▸ **INSTRUCTIONS FOR THE TASK**:
Extract each line of the listing below that contains the string "pyautogui", matching case exactly.

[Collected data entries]
####################

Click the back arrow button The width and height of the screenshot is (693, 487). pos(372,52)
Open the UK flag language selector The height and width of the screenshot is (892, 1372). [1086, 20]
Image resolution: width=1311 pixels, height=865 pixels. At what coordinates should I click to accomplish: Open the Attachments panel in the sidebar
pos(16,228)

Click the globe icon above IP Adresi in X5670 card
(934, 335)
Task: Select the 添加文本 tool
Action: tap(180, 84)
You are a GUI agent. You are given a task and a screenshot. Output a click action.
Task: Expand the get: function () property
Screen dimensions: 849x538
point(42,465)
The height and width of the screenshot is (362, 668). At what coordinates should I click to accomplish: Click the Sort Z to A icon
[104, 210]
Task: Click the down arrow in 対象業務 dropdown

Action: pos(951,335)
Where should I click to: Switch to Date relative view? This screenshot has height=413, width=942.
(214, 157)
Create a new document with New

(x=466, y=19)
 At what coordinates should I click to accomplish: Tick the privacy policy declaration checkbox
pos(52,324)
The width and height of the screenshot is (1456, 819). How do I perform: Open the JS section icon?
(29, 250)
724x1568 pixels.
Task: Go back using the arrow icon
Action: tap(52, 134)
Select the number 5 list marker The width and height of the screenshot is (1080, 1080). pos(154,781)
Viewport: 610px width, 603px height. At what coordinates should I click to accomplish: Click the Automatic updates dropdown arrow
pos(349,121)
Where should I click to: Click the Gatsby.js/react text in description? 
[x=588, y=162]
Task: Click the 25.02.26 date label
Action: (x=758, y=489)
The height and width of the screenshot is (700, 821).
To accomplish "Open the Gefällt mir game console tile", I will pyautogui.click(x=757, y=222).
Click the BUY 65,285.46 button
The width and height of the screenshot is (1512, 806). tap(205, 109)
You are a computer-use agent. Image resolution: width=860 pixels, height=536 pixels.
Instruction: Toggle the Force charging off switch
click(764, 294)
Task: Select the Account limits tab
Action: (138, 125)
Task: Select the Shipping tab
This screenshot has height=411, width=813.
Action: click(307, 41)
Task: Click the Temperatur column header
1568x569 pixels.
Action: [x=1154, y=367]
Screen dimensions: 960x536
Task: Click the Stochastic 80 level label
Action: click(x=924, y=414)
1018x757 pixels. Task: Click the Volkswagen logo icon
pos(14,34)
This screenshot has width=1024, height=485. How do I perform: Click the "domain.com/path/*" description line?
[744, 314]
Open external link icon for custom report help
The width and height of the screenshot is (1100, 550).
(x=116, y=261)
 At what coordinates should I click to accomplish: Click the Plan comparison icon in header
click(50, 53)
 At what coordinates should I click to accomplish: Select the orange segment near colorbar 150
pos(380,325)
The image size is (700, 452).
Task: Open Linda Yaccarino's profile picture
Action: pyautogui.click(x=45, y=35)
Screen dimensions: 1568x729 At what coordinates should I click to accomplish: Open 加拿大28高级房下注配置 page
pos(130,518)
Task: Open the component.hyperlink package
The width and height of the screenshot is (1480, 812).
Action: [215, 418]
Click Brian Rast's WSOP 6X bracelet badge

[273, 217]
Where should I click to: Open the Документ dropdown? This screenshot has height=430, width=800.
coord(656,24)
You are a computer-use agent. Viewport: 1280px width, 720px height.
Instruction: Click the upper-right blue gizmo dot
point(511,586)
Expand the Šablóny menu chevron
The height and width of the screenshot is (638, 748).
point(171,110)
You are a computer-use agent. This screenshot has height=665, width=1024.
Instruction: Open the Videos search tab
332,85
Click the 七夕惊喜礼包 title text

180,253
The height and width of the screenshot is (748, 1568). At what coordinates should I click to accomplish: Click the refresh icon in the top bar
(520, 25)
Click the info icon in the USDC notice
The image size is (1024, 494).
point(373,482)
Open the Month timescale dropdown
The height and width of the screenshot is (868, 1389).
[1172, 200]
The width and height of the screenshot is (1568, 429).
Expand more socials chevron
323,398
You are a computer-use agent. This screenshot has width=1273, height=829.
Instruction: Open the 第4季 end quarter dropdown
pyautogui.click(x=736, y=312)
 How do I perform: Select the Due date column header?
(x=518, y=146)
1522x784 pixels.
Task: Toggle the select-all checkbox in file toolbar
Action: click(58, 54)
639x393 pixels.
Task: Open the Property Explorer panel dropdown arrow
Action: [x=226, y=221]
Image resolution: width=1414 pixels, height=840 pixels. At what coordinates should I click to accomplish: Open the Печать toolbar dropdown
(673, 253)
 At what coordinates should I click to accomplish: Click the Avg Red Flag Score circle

####################

▸ **SOLUTION FOR THIS TASK**:
To accomplish "Open the Gefällt mir game console tile", I will pyautogui.click(x=757, y=222).
Action: pyautogui.click(x=45, y=35)
pyautogui.click(x=736, y=312)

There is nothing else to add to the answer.